La vélocité mesure la quantité de travail qu’une équipe termine en moyenne par sprint, généralement exprimée en points de complexité. Elle sert à estimer ce que l’équipe pourra raisonnablement accomplir dans les sprints à venir.
Son calcul est trivial : on additionne les points des éléments réellement terminés, sprint après sprint, et l’on en prend la moyenne sur les trois à cinq derniers cycles. Seuls les éléments conformes à la Definition of Done sont comptés : un travail achevé à quatre-vingt-dix pour cent vaut zéro.
À quoi sert réellement la vélocité
Elle répond à une question de planification : combien de sprints faudra-t-il pour absorber le reliquat de backlog ? En divisant le total des points restants par la moyenne observée, on obtient un ordre de grandeur, que l’on assortit d’une fourchette en utilisant les valeurs minimale et maximale constatées.
C’est un outil de prévision, jamais de performance. La distinction est décisive et se perd régulièrement dès que le chiffre remonte dans un tableau de bord de direction, où il finit comparé à des chiffres qui ne mesurent pas la même chose.
Les détournements les plus courants
Comparer la vélocité de deux équipes n’a aucun sens : les points constituent une unité relative, propre à chaque équipe et calibrée sur sa propre expérience. Une équipe à quarante points n’est pas deux fois plus productive qu’une équipe à vingt.

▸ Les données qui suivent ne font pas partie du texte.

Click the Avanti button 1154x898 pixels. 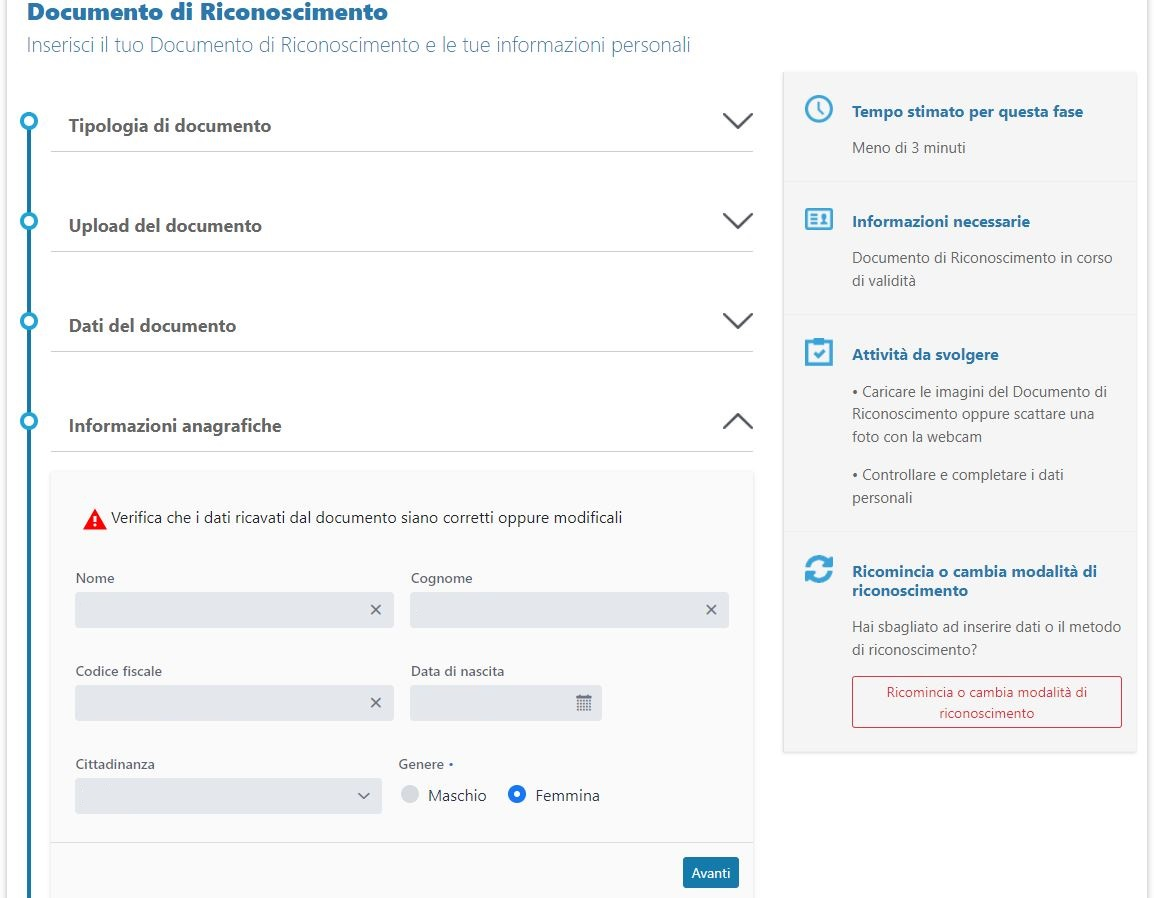711,872
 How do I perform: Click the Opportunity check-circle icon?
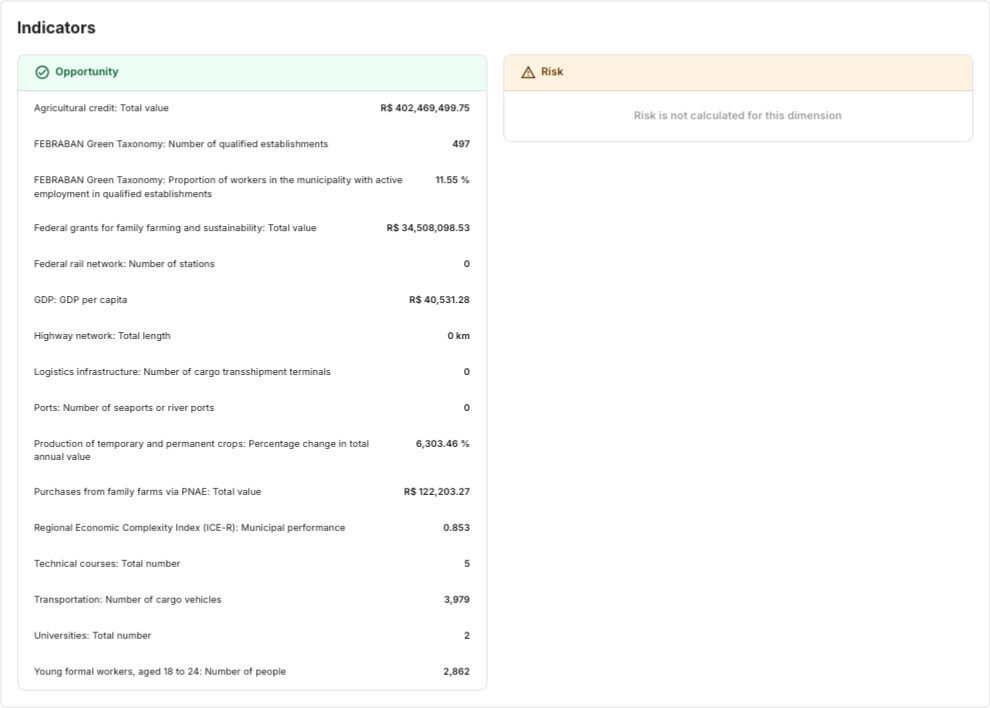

Fixer un objectif de vélocité est plus nuisible encore. Le chiffre étant produit par ceux-là mêmes que l’on évalue, il monte immédiatement — par inflation des estimations, pas par accroissement du travail livré. On obtient une belle courbe et plus aucune information exploitable.
L’Agile Alliance rappelle que la vélocité n’a de valeur que sur la durée et à l’échelle d’une seule équipe. Une chute brutale est un signal à examiner — dette technique, rotation, dépendances non résolues — et non une faute à sanctionner.